I've played in LA, San Francisco and Boston, but never in the Midwest, so I can't compare Midwest Style to the styles I know. I do know that A&Eers weren't content with the D&D rules as written. Most of them dropped Vancian magic (use a spell once and lose it) for a spell point system which would let you throw the same spell again and again.
Players typically had one or two PCs each, but never drone followers, so though there might be a formal "party leader" (sometimes a lieutenant in charge of strategy, plus a sergeant in charge of tactics), there wasn't one "party caller" as shown in Original D&D's sample adventure.
We delighted in the flexibility of Original D&D: making up not just our own worlds but our own creatures and character classes, our own weapons and armor and spells. Bards showed up in an early issue of A&E, for instance. So did hoop snakes and larls and many other creatures from myth, legend, science fiction and fantasy.
A&E still is a community with a lot of new ideas -- and discussion of previous months' new ideas. There are currently contributors from across the US, plus England and Ireland. In the past, we've also had contributors from Canada (one of whom still contributes but moved to Maryland), Australia, Scandinavia, Italy and France.

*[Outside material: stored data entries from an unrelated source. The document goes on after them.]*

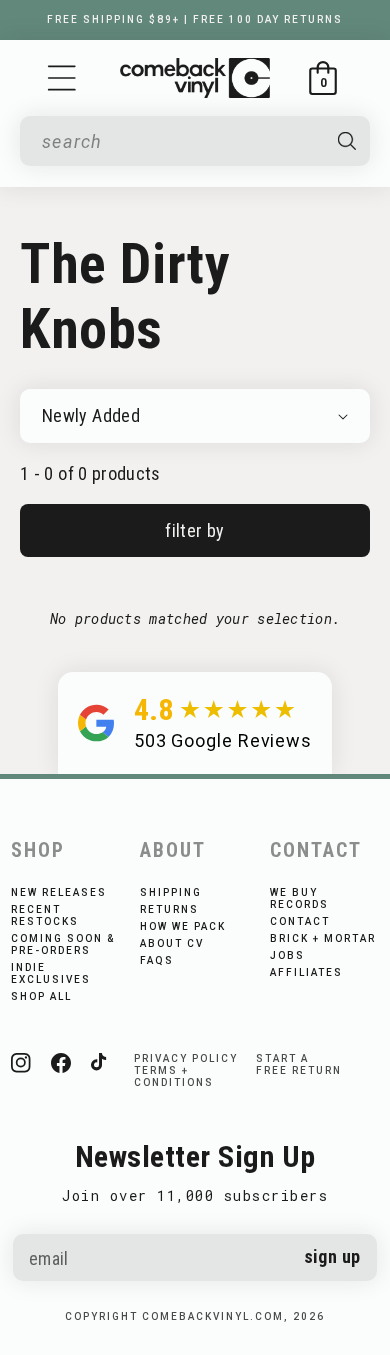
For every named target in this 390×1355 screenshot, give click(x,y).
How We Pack (183, 926)
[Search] (347, 141)
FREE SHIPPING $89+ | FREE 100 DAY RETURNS (195, 19)
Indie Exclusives (51, 973)
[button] (62, 78)
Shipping (171, 892)
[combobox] (181, 141)
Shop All (41, 996)
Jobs (287, 955)
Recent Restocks (45, 915)
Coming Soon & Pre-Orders (63, 944)
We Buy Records (299, 898)
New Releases (59, 892)
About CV (172, 943)
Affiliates (306, 972)
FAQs (157, 960)
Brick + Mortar (323, 938)
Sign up (332, 1256)
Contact (300, 921)
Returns (169, 909)
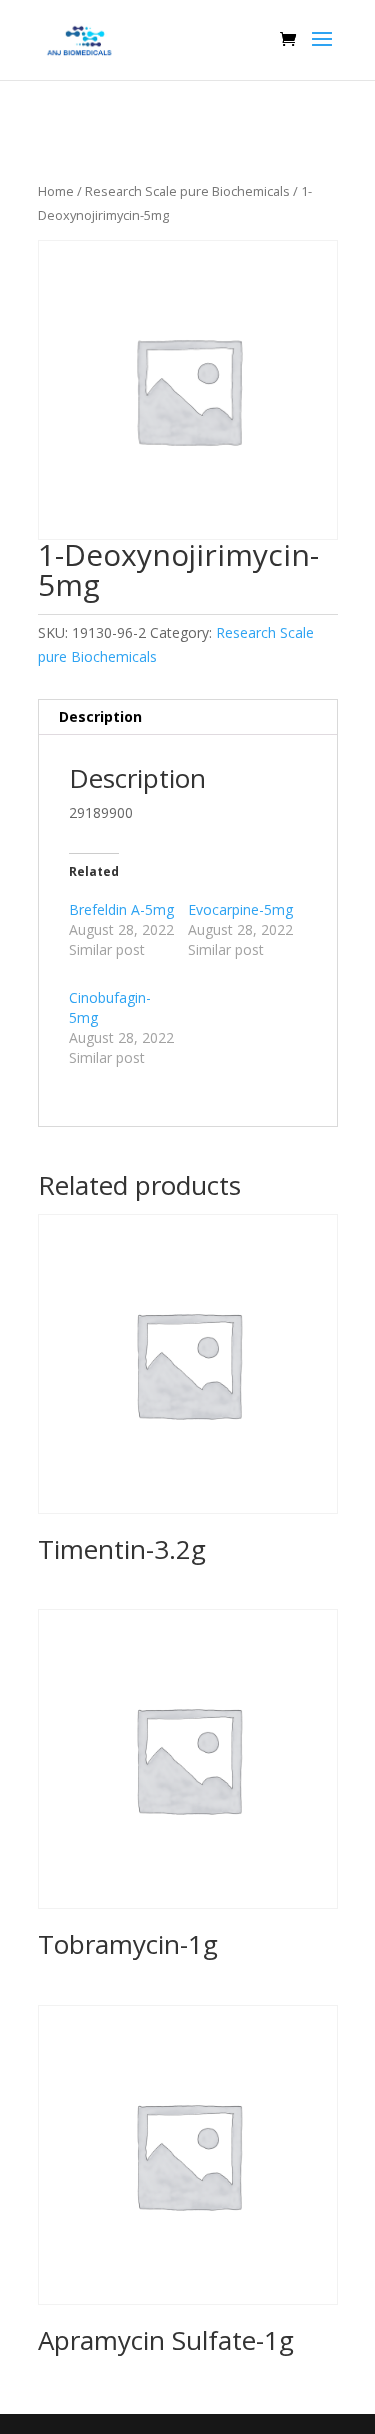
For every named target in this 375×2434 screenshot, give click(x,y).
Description (100, 716)
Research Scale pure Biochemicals (187, 191)
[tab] (188, 717)
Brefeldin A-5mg (121, 909)
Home (56, 191)
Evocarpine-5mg (240, 909)
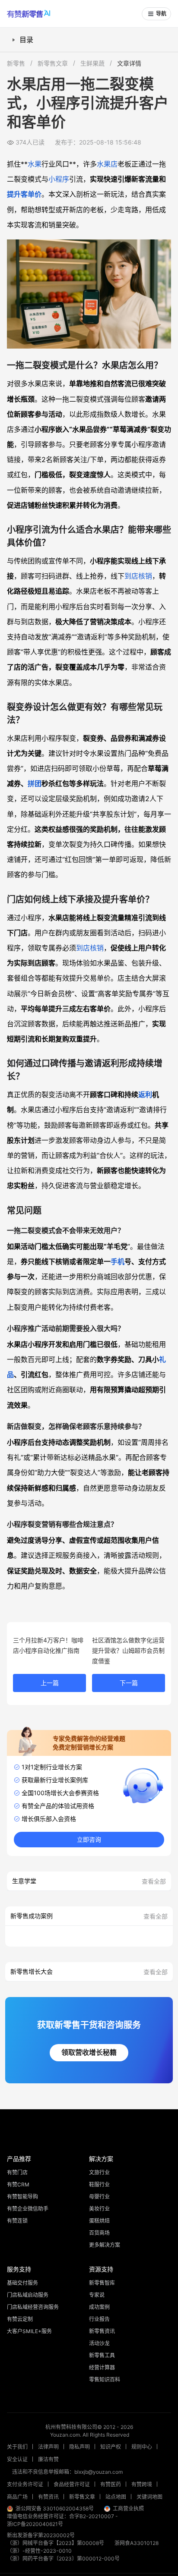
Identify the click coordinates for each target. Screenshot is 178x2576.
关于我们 (17, 2447)
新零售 (16, 63)
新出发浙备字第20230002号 (41, 2535)
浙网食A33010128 (136, 2543)
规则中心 (141, 2447)
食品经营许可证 (72, 2484)
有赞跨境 (141, 2484)
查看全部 (154, 1881)
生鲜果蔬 (92, 63)
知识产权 (110, 2447)
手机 (117, 1261)
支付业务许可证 (25, 2484)
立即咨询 (89, 1839)
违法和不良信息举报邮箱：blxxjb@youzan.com (67, 2472)
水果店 (107, 164)
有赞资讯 (48, 2497)
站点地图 (115, 2497)
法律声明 (48, 2447)
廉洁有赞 (48, 2459)
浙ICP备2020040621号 (35, 2524)
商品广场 (17, 2497)
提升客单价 (24, 194)
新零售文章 (53, 63)
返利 (145, 1094)
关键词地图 (149, 2497)
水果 (34, 164)
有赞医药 (110, 2484)
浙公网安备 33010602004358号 (55, 2508)
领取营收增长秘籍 (89, 2052)
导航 (161, 14)
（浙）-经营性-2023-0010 (39, 2551)
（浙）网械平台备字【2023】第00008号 (55, 2543)
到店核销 (138, 576)
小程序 (58, 179)
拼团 (34, 783)
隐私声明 (79, 2447)
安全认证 (17, 2459)
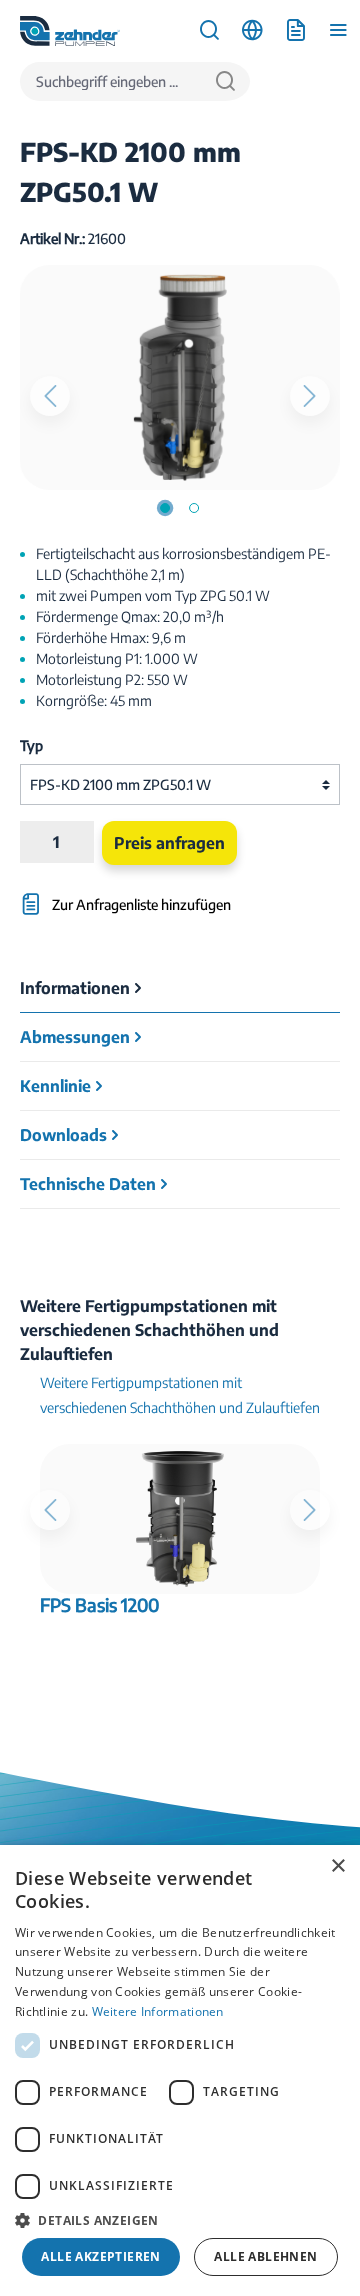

6. Do you still roleplay? If so, what games do you currently enjoy?
I run a roleplaying game once a month, juggling a number of different campaigns. My gaming style is fairly freeform, but sometimes I resort to using my Lands of Adventure rules. I write up the month's adventures in A&E. My husband Barry is one of the players. The players include old friends, plus one old friend's teenaged daughter is also a member of the player group.